Task goal
The records below are to be output exactly, except for their pictures.

Pixel coordinate grounding data

************

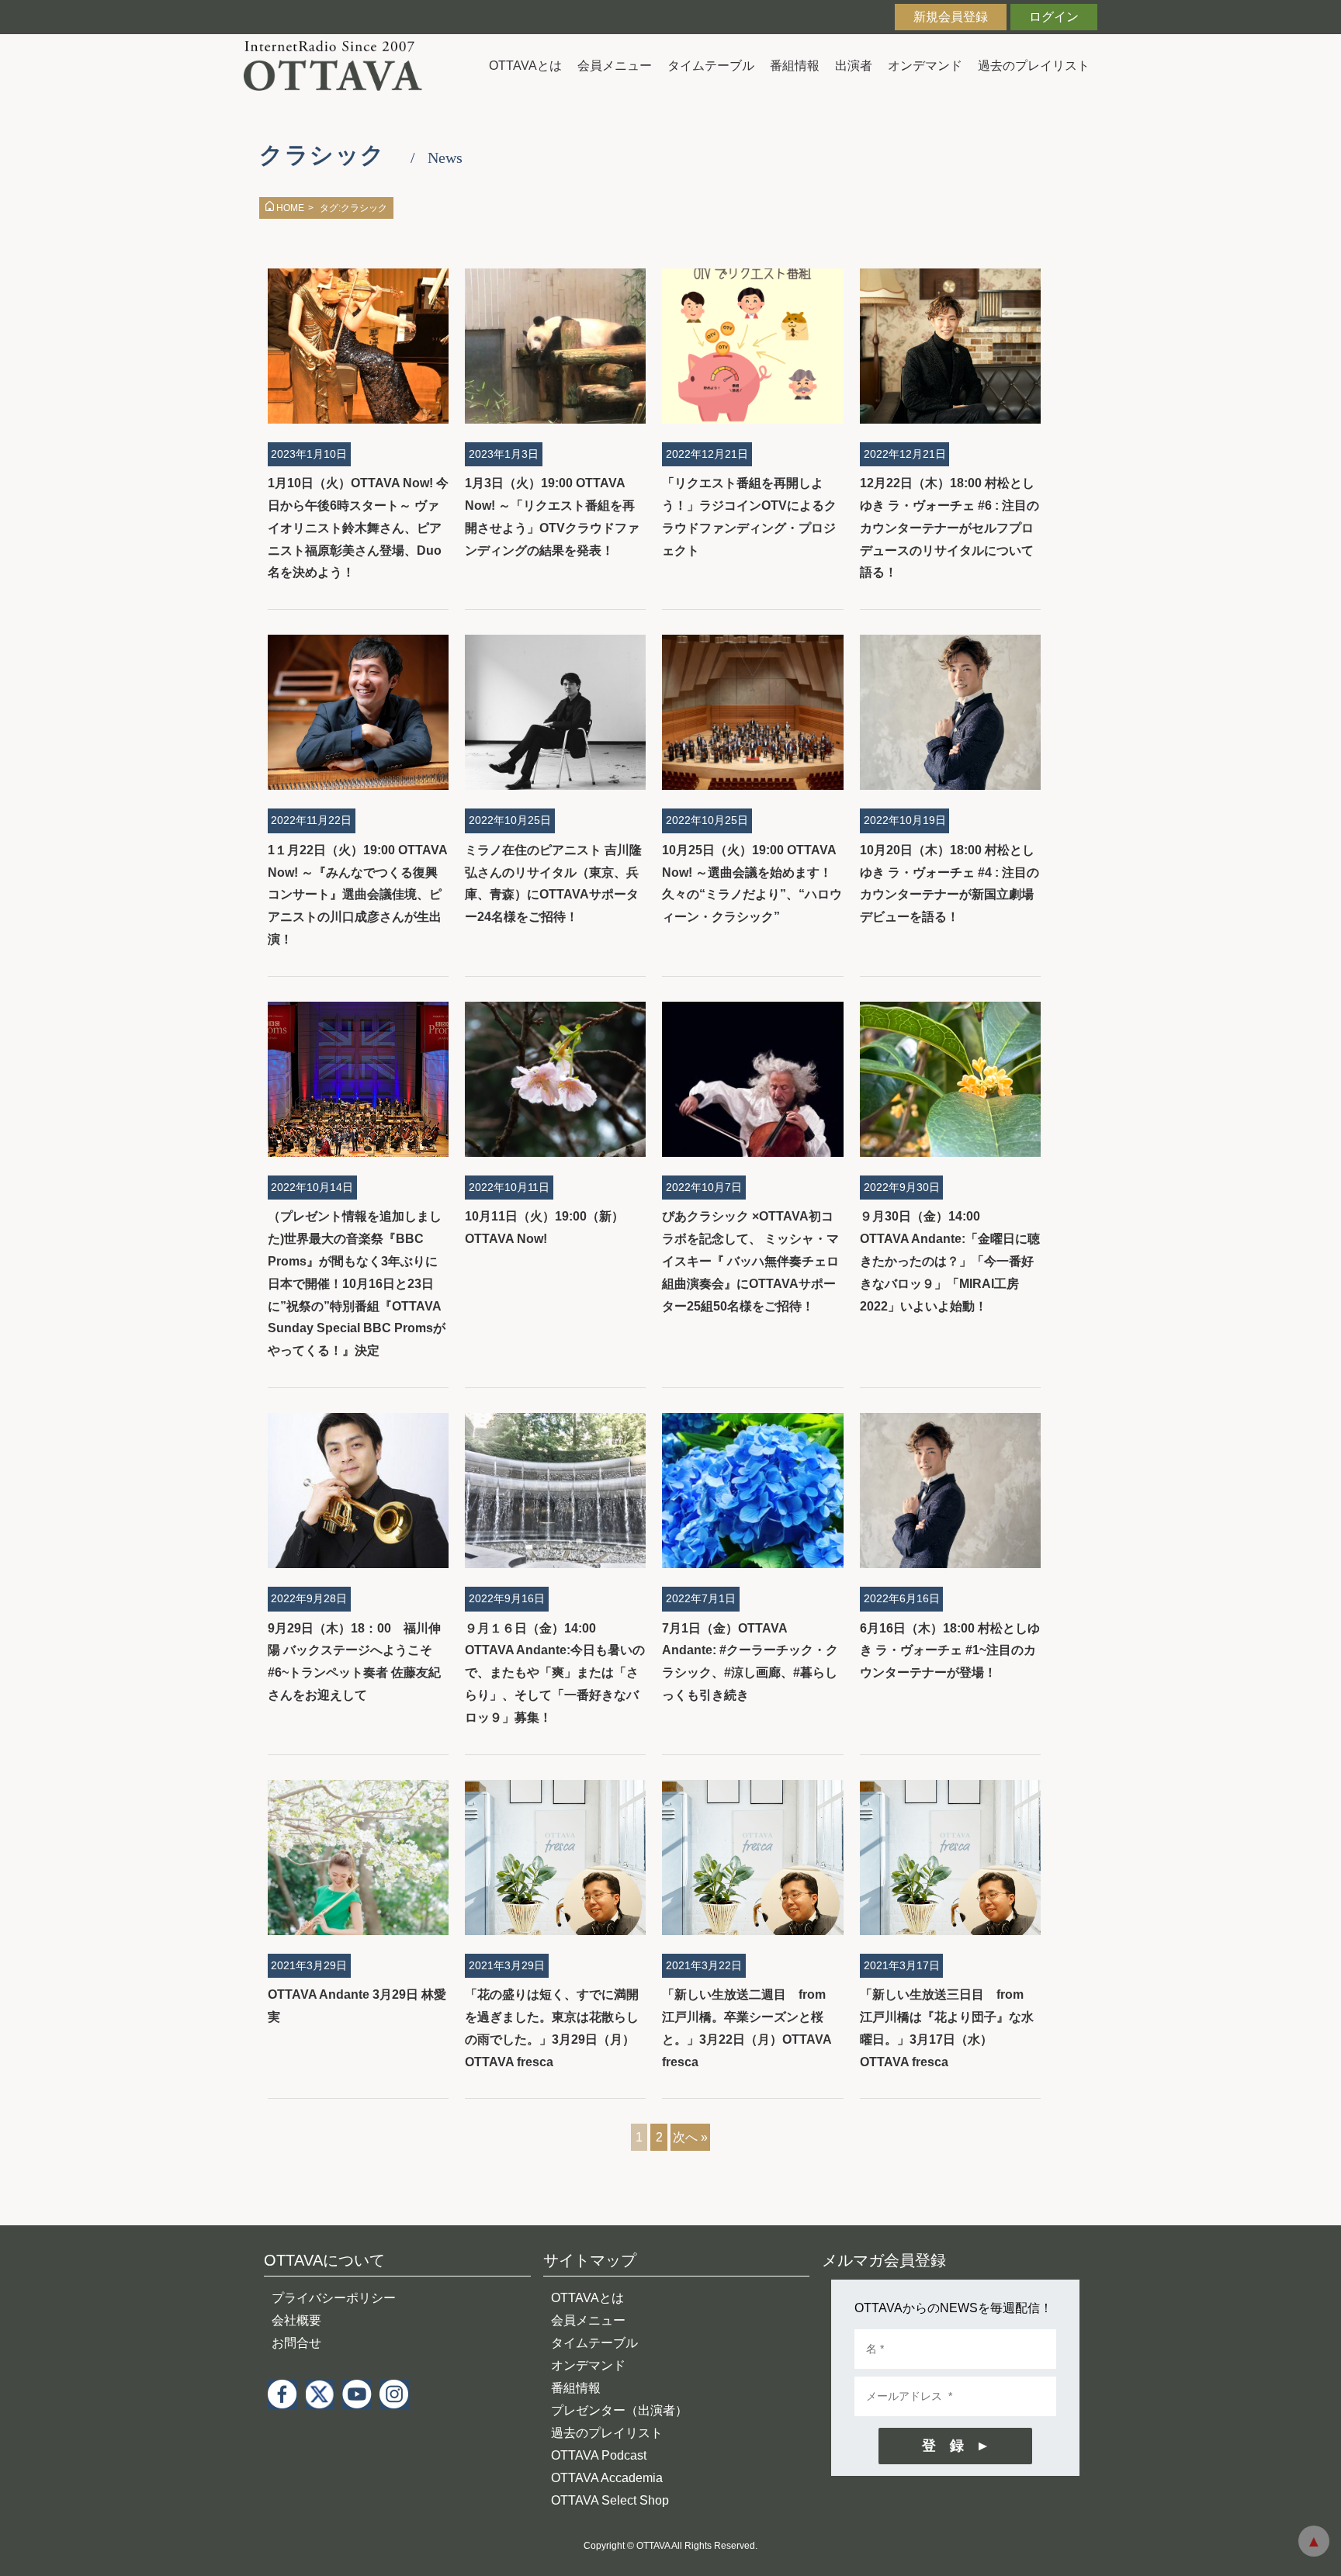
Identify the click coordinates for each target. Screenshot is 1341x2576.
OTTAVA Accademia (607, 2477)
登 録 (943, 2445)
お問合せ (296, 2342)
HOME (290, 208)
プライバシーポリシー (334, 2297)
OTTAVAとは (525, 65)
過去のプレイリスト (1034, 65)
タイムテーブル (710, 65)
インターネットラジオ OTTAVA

************

Reply
Identify the click coordinates for each target. Screenshot is 1341x2576.
OTTAVA Accademia (607, 2477)
登 録 (943, 2445)
お問合せ (296, 2342)
HOME (290, 208)
プライバシーポリシー (334, 2297)
OTTAVAとは (525, 65)
過去のプレイリスト (1034, 65)
タイムテーブル (710, 65)
インターネットラジオ OTTAVA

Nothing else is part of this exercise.